**Given request:**
Extract each line of the records below that contains the word "Select".

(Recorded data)
☆ ☆ ☆ ☆ ☆

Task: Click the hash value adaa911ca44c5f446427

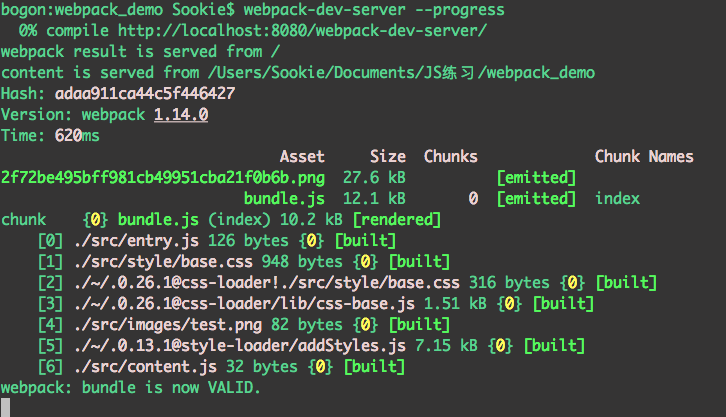Action: tap(144, 93)
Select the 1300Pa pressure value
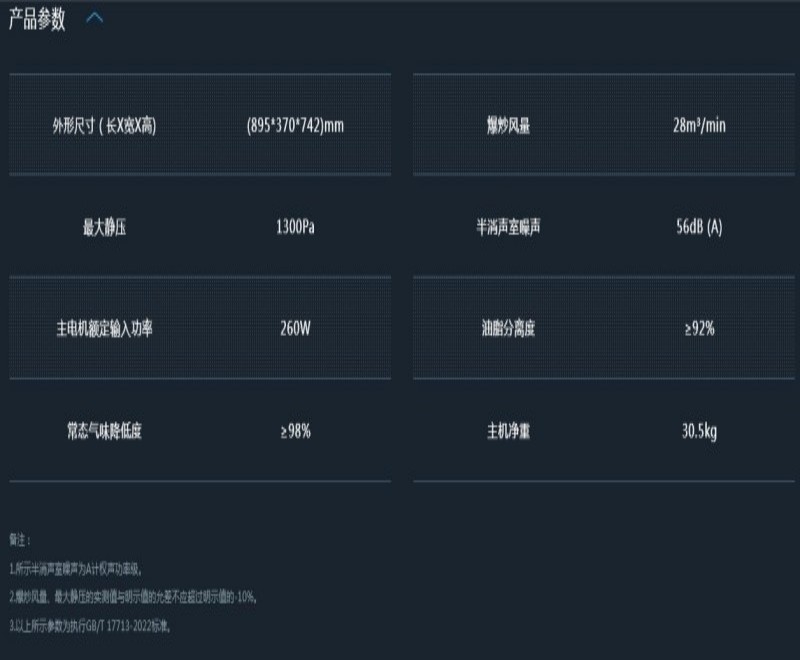800x660 pixels. pos(295,227)
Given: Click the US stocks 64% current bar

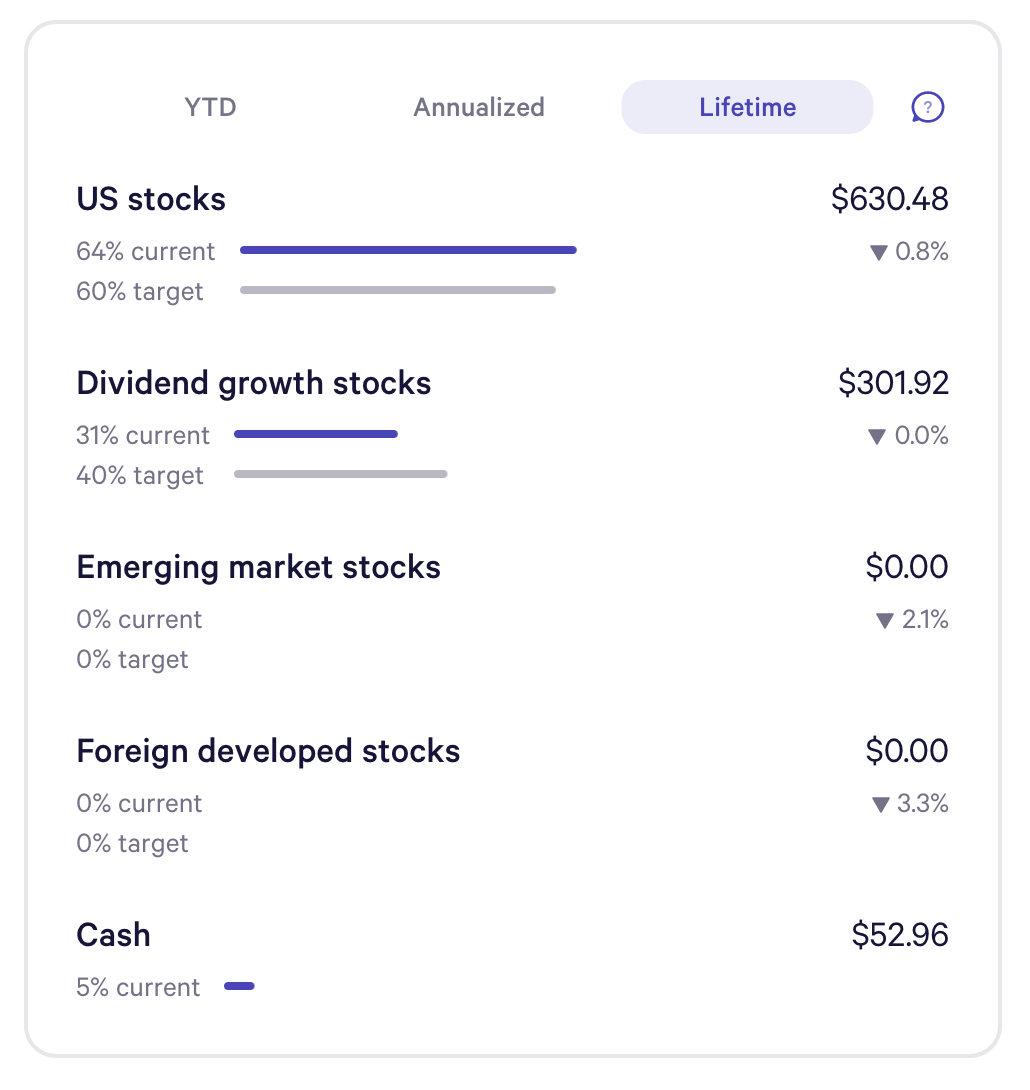Looking at the screenshot, I should click(408, 250).
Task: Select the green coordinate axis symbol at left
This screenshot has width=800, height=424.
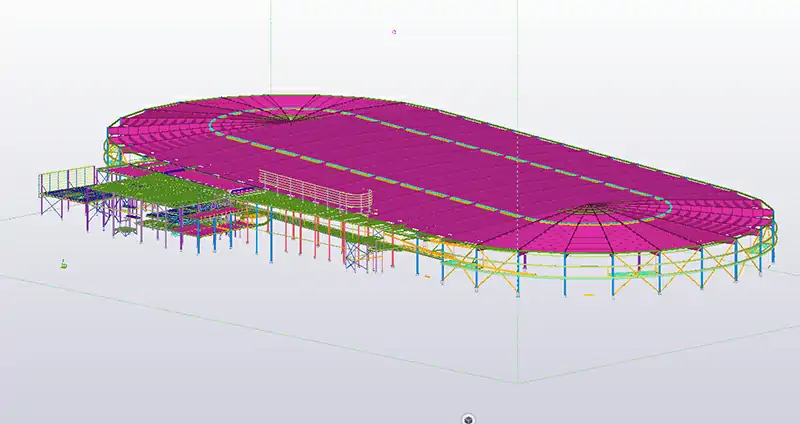Action: pos(63,263)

☆ ☆ ☆ ☆ ☆

**Answer in full:**
Select the 1300Pa pressure value
Task: Select the green coordinate axis symbol at left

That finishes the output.